Tahun ini Abriany ingin menuntaskan 12 buku. Genre buku yang dibaca beragam, dari fiksi hingga pengembangan diri, seperti Kekasih Musim Gugur (Laksmi Pamuntjak) dan Slow (Greatmind).
Berdiri di bahu raksasa
Selain dalam dunia perbukuan populer, pengarsipan bacaan juga penting dalam dunia akademis meskipun penyusunan daftar pustaka sudah seperti keharusan. Di tahun ini pula muncul terbitan dari ranah akademis berjudul Nanos Gigantum Humeris Insidentes Sebelum Meneliti Susunlah Bibliografi Beranotasi dan Kajian Pustaka (2020) yang disusun oleh Noer Fauzi Rachman dan Ahmad Nashih Luthfi juga terbit.
Nanos Gigantum Humeris Insidentes dalam bahasa Inggris dapat diartikan menjadi stand on the shoulders of giants atau dalam bahasa Indonesia berarti ”berdiri kokoh di atas bahu para raksasa”. Istilah ini dipopulerkan oleh Isaac Newton yang hingga kini dapat dimaknai bahwa pengetahuan ilmiah yang baru itu dihasilkan di atas jasa warisan pengetahuan para pendahulu.
Buku ini berangkat dari keresahan banyaknya peneliti yang tidak disiplin dalam menulis bacaan yang akan ia pakai dalam tulisannya. Pengarang menjelaskan prosedur teknis dan hal-hal lainnya yang akan membantu pembaca dalam menyusun buku-buku babon untuk menguatkan bacaan.
Tidak hanya bibliografi atau daftar pustaka, buku ini mendorong para akademisi untuk menyusun bibliografi beranotasi. Artinya, sebuah daftar pustaka yang disertai dengan uraian ringkas mengenai kualifikasi penulis, topik, dan ruang lingkup bahasan, kualitas argumen, metode penelitian, serta arti penting naskah tersebut. Dengan bibliografi beranotasi, pembaca dengan cepat dapat mendapatkan pokok isi suatu naskah.

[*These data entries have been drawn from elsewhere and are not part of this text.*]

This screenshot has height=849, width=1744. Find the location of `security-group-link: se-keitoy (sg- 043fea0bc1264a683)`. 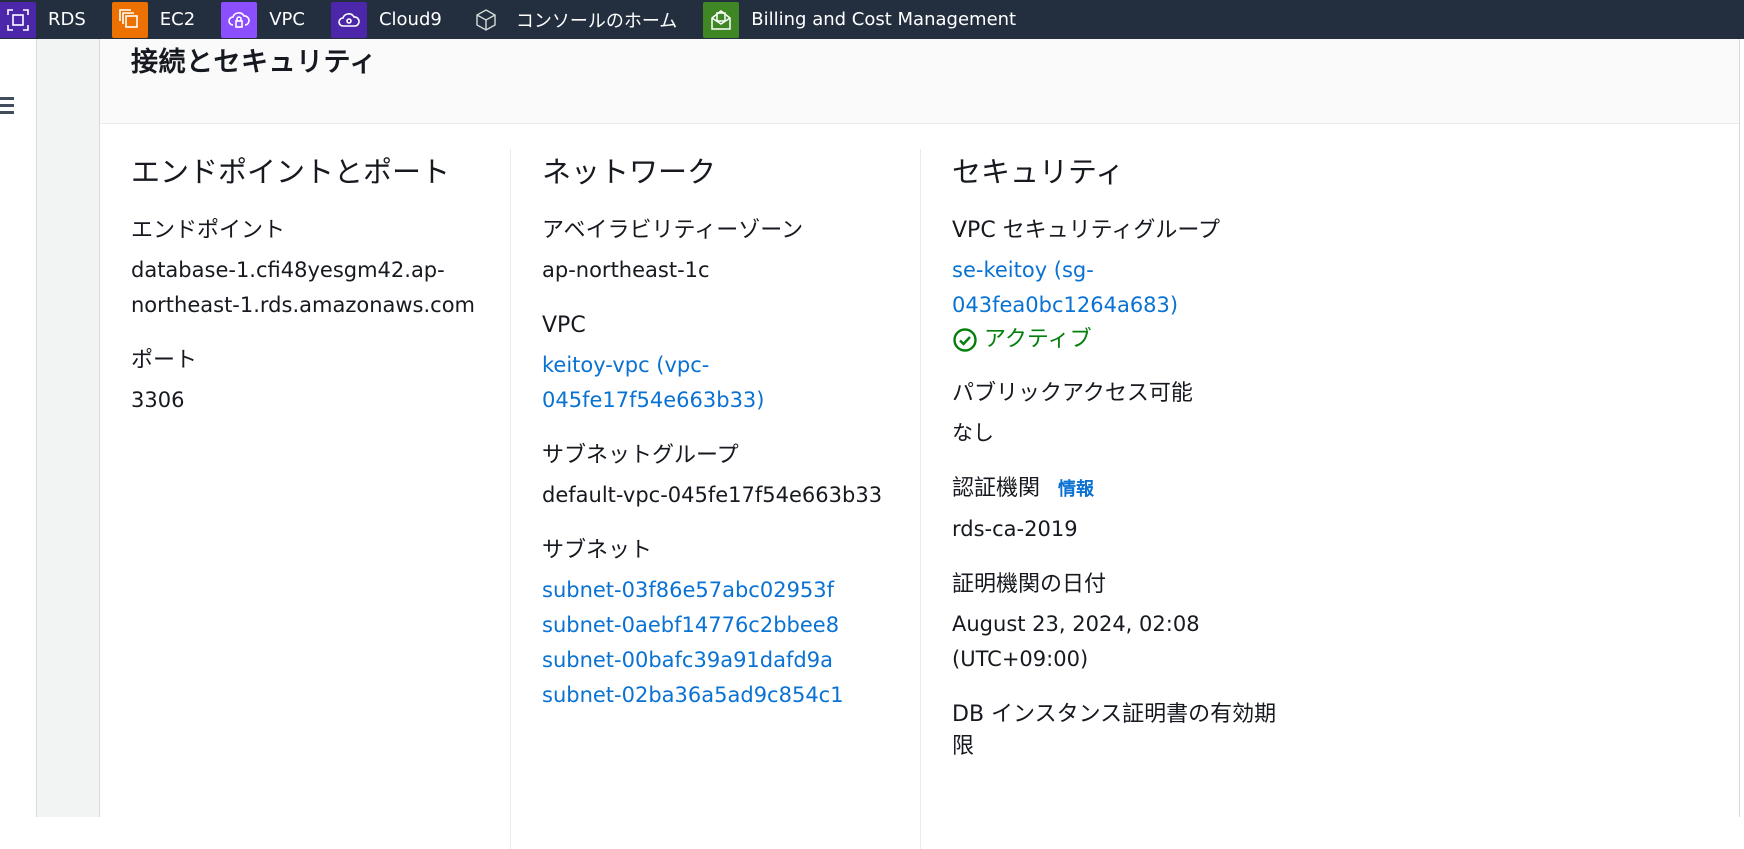

security-group-link: se-keitoy (sg- 043fea0bc1264a683) is located at coordinates (1142, 288).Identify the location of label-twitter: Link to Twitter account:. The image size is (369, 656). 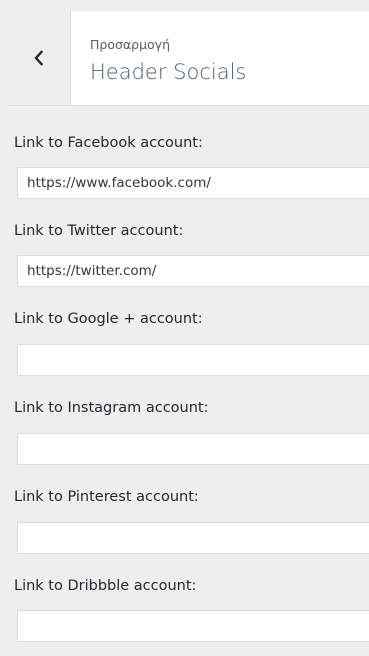
(99, 231).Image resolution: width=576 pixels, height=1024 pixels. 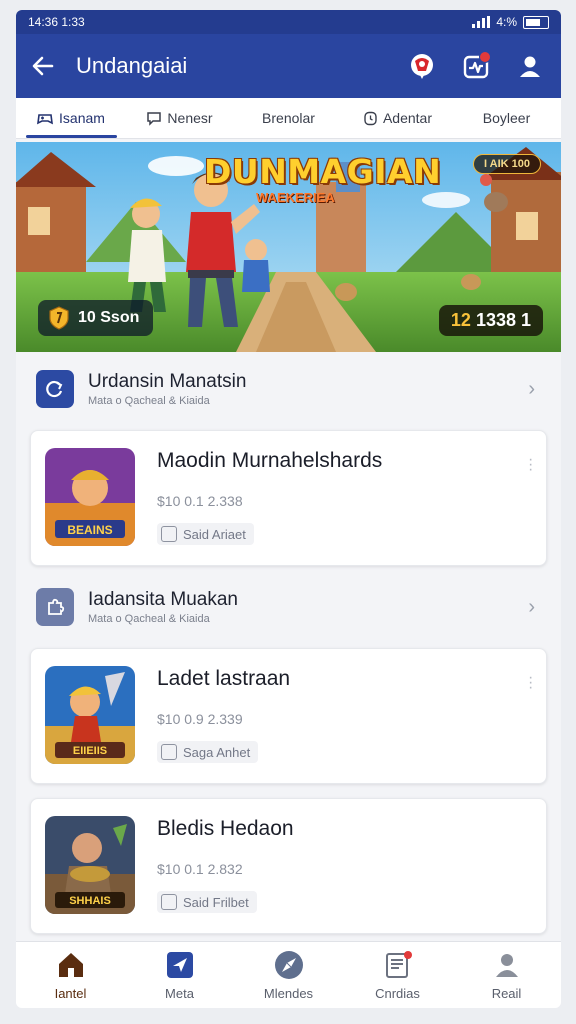 What do you see at coordinates (507, 965) in the screenshot?
I see `person-icon` at bounding box center [507, 965]. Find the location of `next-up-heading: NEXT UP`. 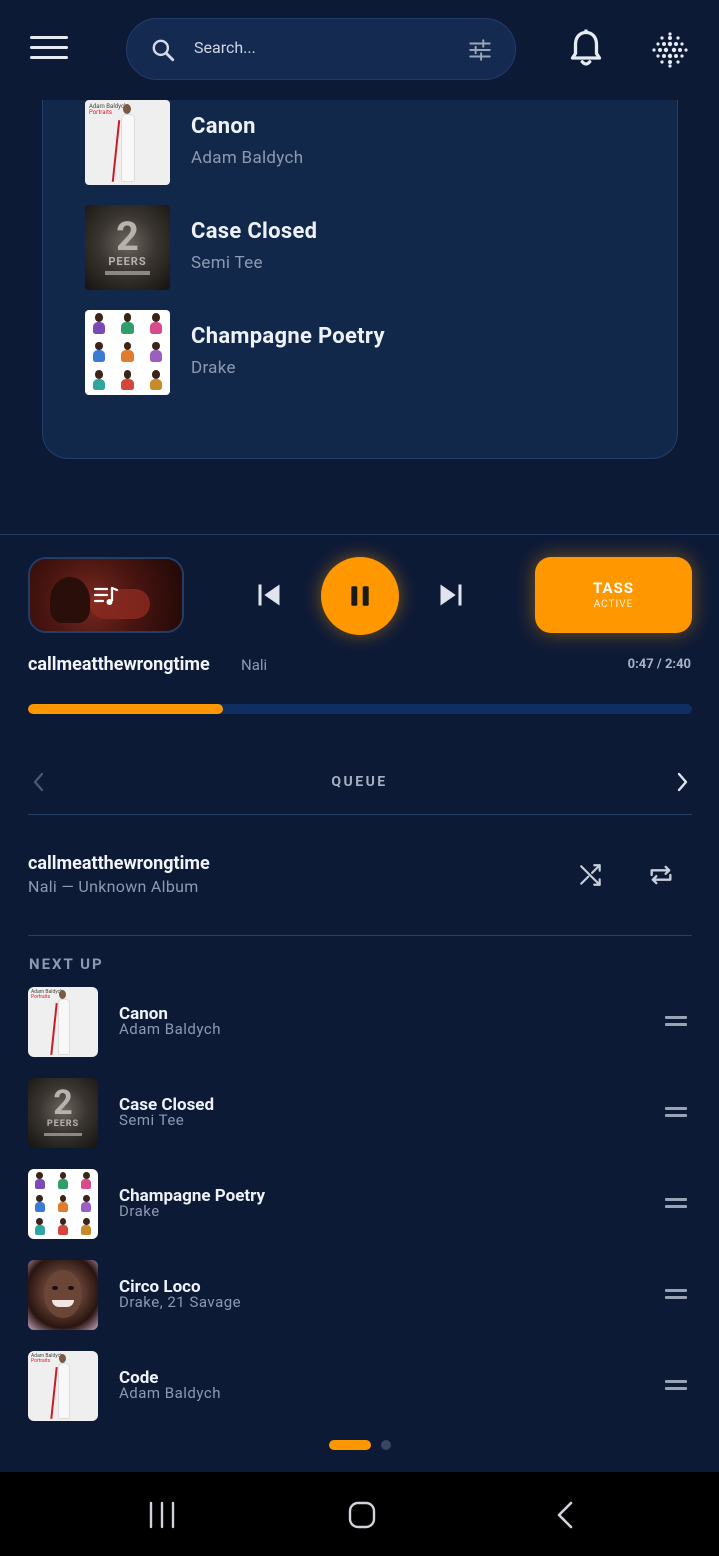

next-up-heading: NEXT UP is located at coordinates (66, 964).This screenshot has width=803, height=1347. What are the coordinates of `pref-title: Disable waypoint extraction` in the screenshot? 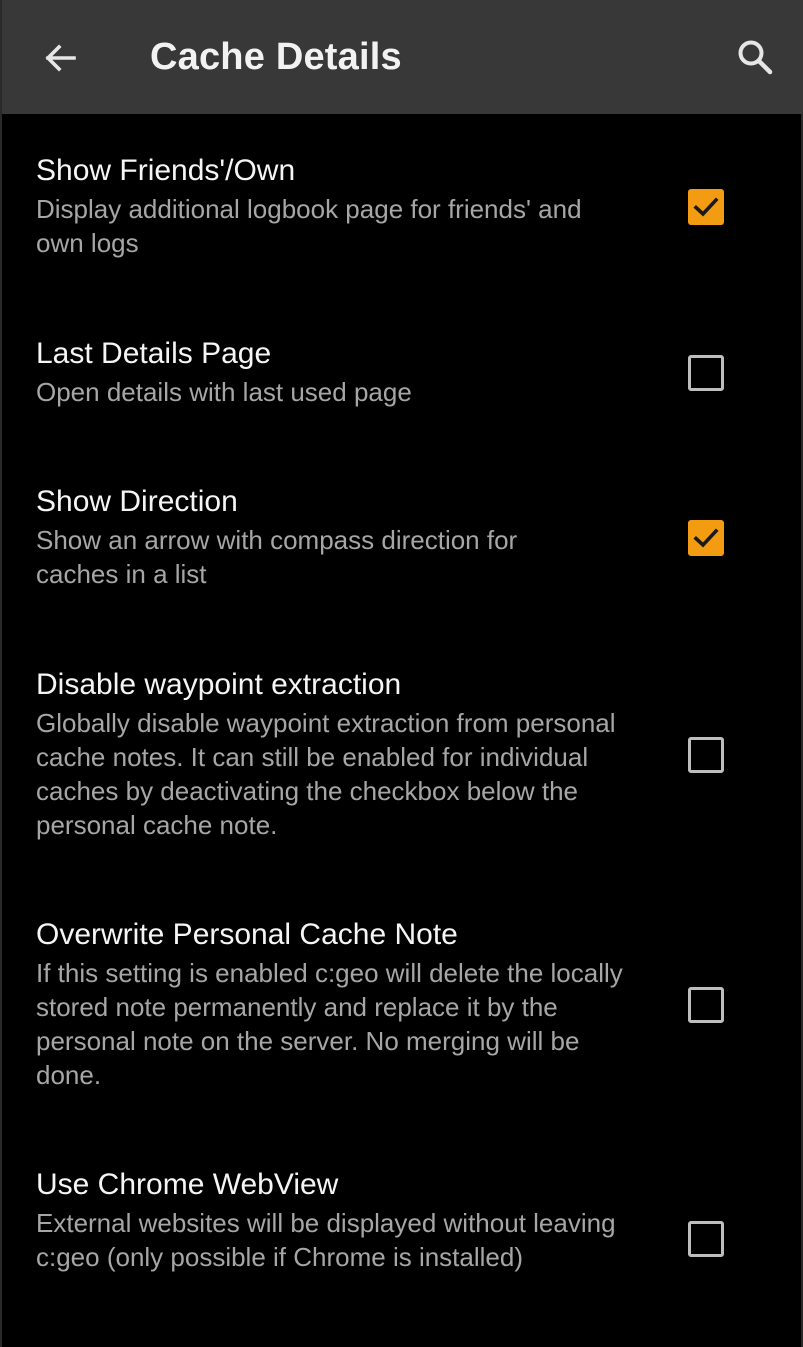 It's located at (219, 684).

Meski berbeda jazirah, kedua buku ini sama-sama menjadi contoh bagaimana menyusun arsip bacaan. Eka dengan gaya penulisan blog dan Noer-Ahmad dengan gaya metodologisnya. Seperti penjelajah masa lalu, menyusun dokumentasi buku sama halnya seperti menyusun peta buta dan menandai tempat-tempat yang sudah dikunjungi. Dengan begitu, kita tahu ke arah mana lagi harus memperluas wilayah jelajah. Tertantang? (LITBANG KOMPAS)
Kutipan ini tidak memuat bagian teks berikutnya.